En los últimos días, la administración de Donald Trump ha intensificado su ofensiva migratoria con medidas drásticas que están sacudiendo al país. Las autoridades han emitido órdenes de deportación para más de medio millón de personas amparadas en el programa de libertad condicional humanitaria para migrantes de Cuba, Haití, Nicaragua y Venezuela. Además, se han multiplicado las redadas en granjas de California, con arrestos masivos que han dejado sin trabajo a entre un 25 % y 45 % de los trabajadores del campo.
Ante este escenario, las comunidades migrantes han respondido con una ola de desobediencia civil digital y presencial. En California, colectivos migrantes han creado redes digitales para alertar y apoyar en tiempo real a trabajadores, activando una respuesta online que funciona como un sistema de alarma ciudadana.
En Los Ángeles y otras ciudades santuario, ha estallado el conflicto social, se han desplegado tropas de la Guardia Nacional y hasta marines para contener protestas que, en algunos casos, han derivado en enfrentamientos con la policía y uso de gases lacrimógenos.
Este endurecimiento no es casual. Responde a una visión de “remigración”, un término utilizado por Trump para describir la expulsión masiva que busca proyectar una imagen inquebrantable hacia su electorado, aun al costo de agudizar las tensiones sociales y económicas.

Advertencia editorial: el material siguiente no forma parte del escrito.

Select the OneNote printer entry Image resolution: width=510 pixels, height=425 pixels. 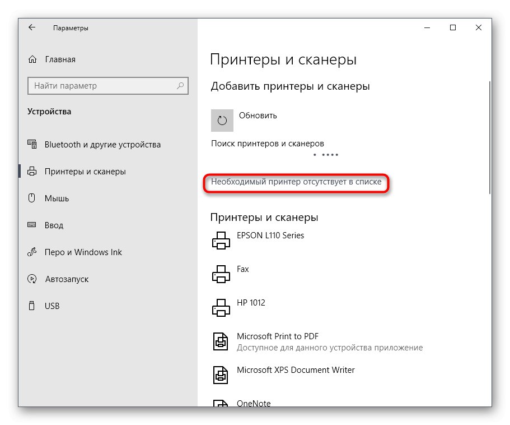(254, 403)
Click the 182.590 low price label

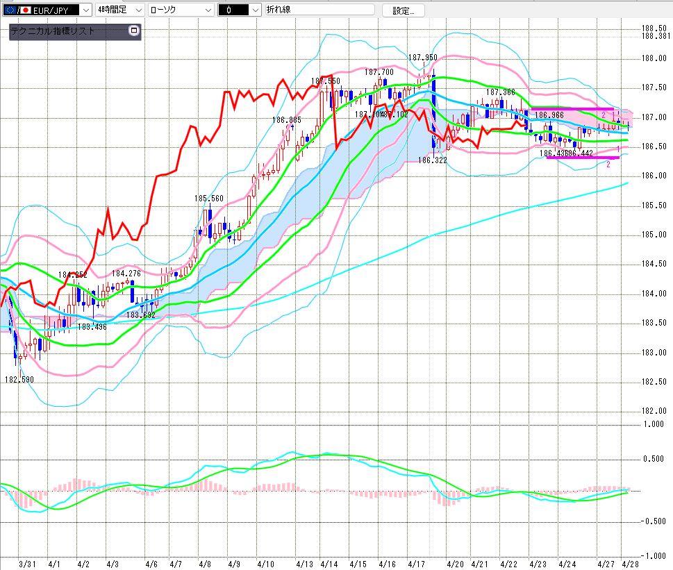(19, 380)
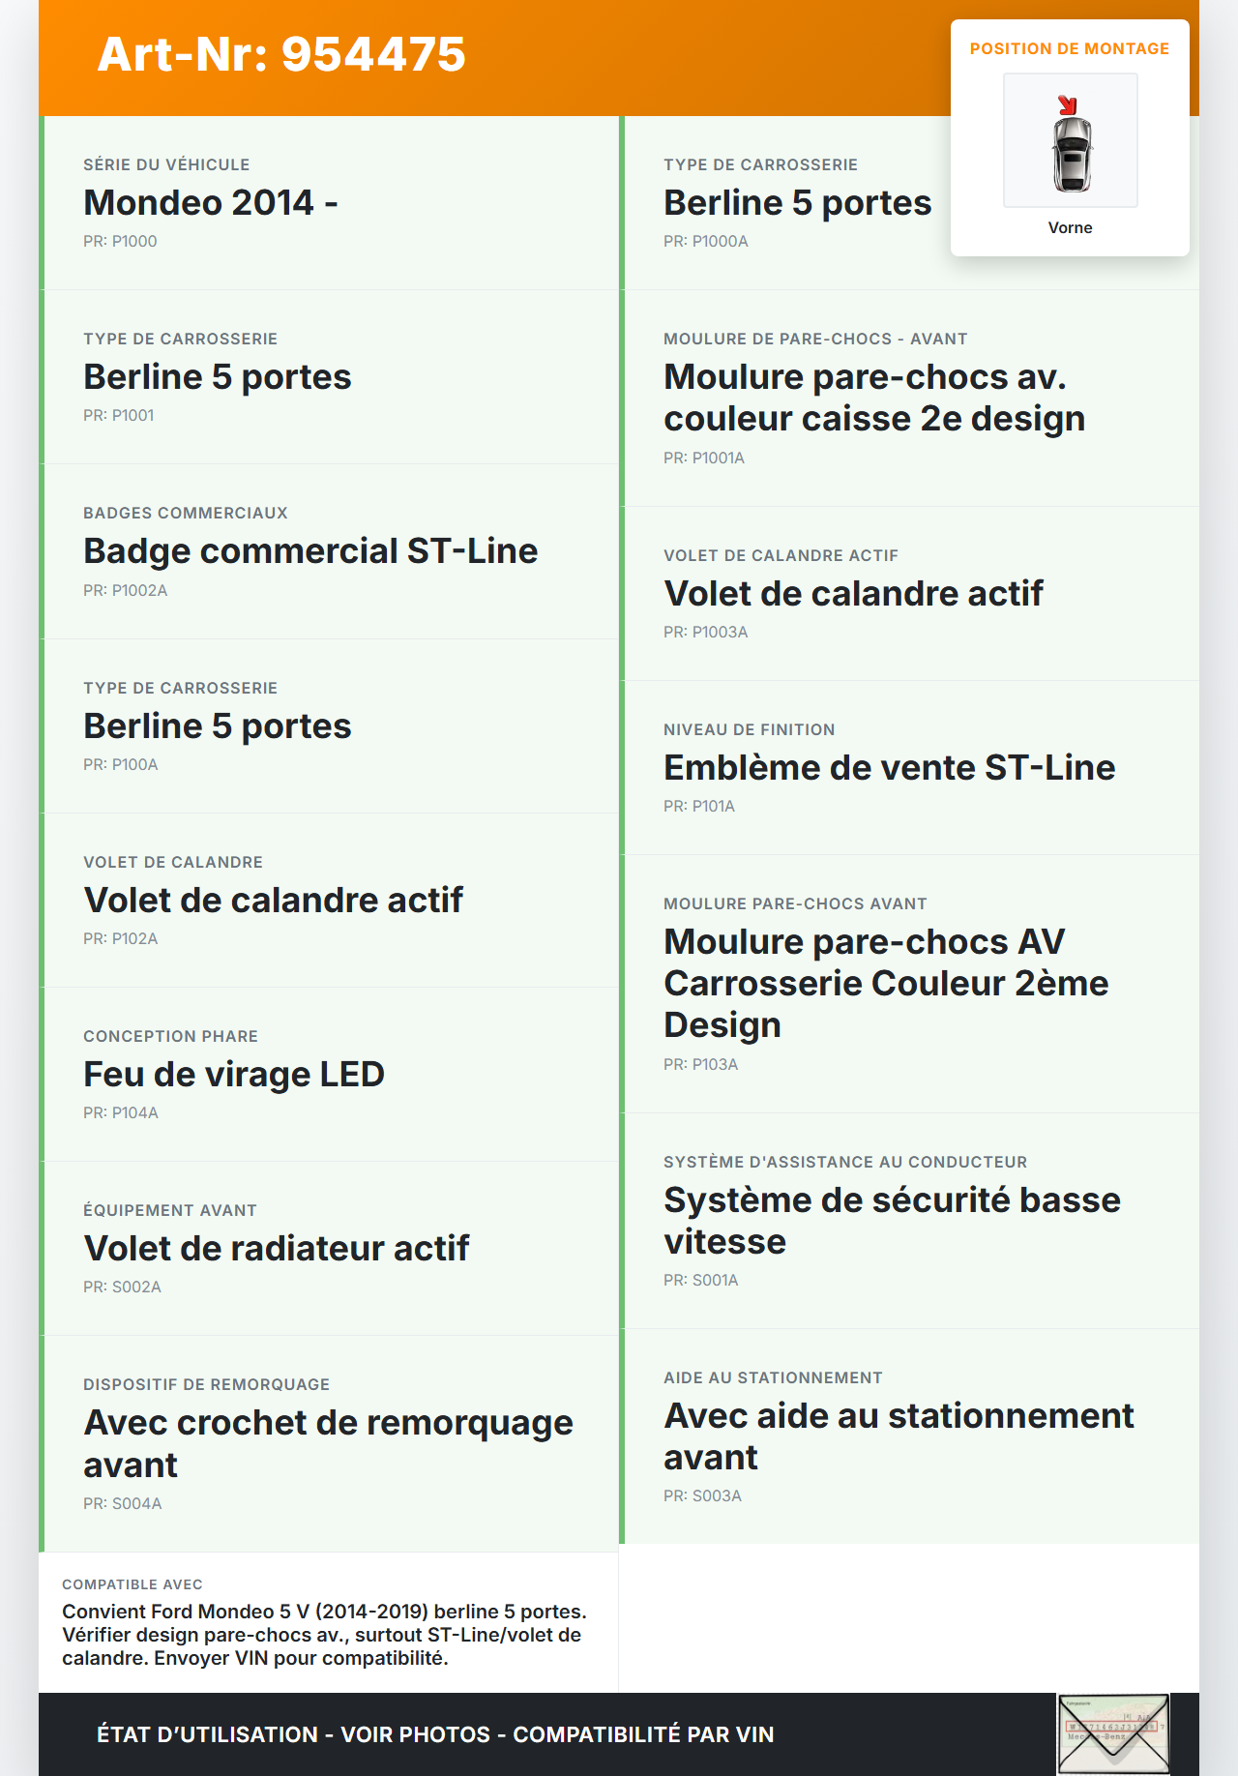Click the car mounting position icon

click(1071, 141)
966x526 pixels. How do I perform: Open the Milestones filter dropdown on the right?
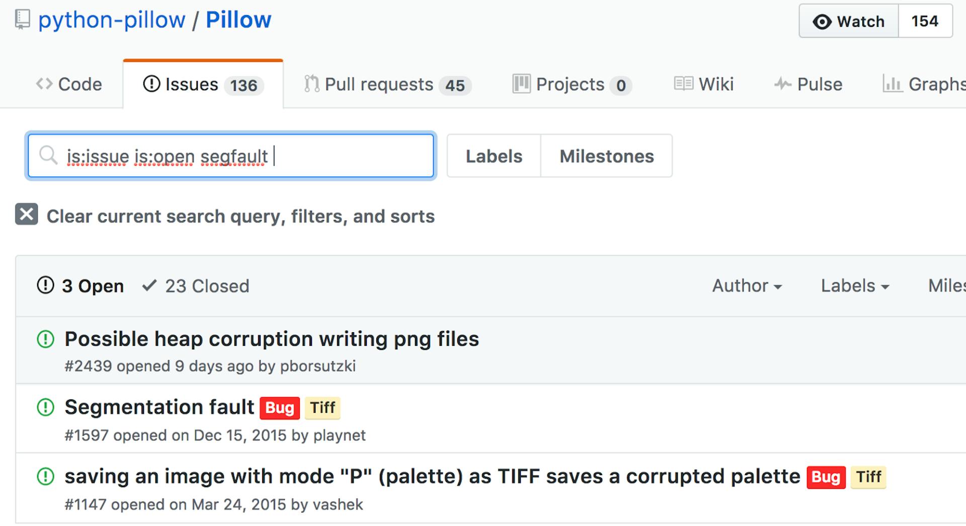pyautogui.click(x=951, y=286)
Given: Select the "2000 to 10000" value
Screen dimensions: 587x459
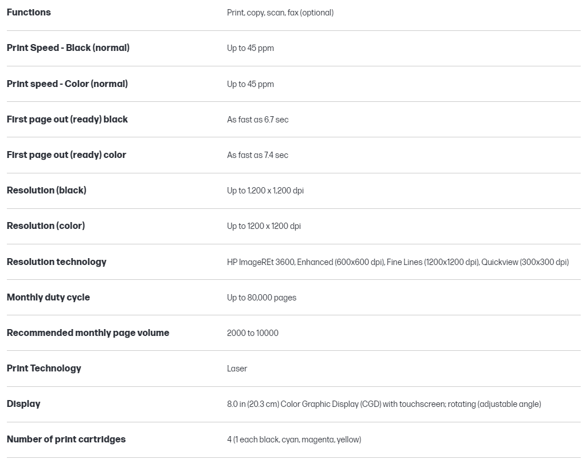Looking at the screenshot, I should [x=252, y=333].
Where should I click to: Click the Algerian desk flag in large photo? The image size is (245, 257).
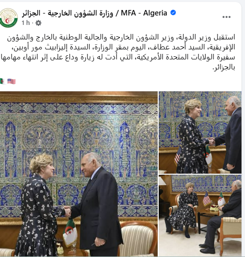coord(70,232)
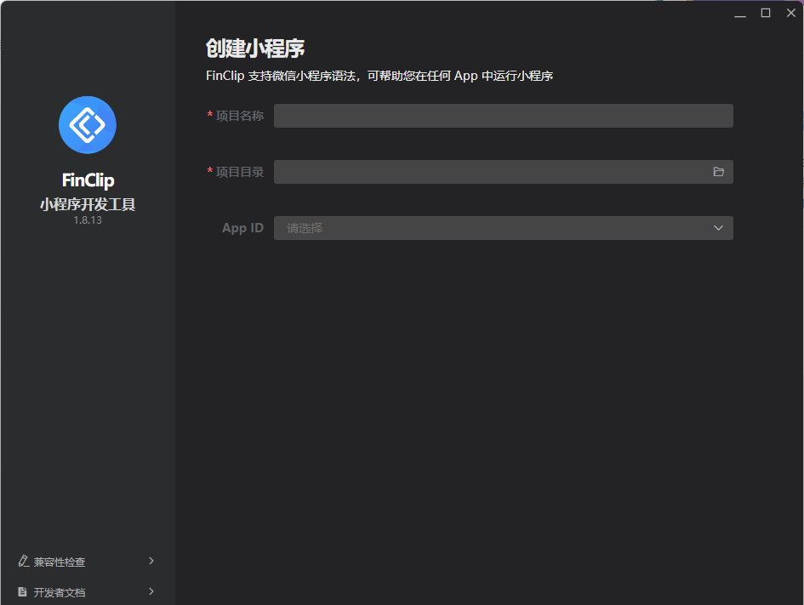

El reto hacia adelante no es menor. El país necesita una reforma migratoria integral, que sea justa, humana y funcional. Necesita políticas que protejan sus fronteras, sí, pero sin perder su alma. Necesita líderes que no se alimenten del miedo, sino de la esperanza. Y sobre todo, necesita una ciudadanía activa, capaz de defender los valores que realmente hicieron grande a esta nación.
La historia nos enseña que los muros no son eternos. Que los discursos de odio se derrumban cuando se enfrentan con la verdad de millones de historias de vida. Que ningún decreto puede borrar el aporte de generaciones de migrantes que, con sus manos, su mente y su corazón, han hecho de Estados Unidos lo que es hoy.
Y por eso, frente a las manifestaciones de intolerancia, frente al intento de borrar lo que nos hace diversos, es necesario reafirmar con firmeza, que Estados Unidos ha sido, es y seguirá siendo una nación de migrantes.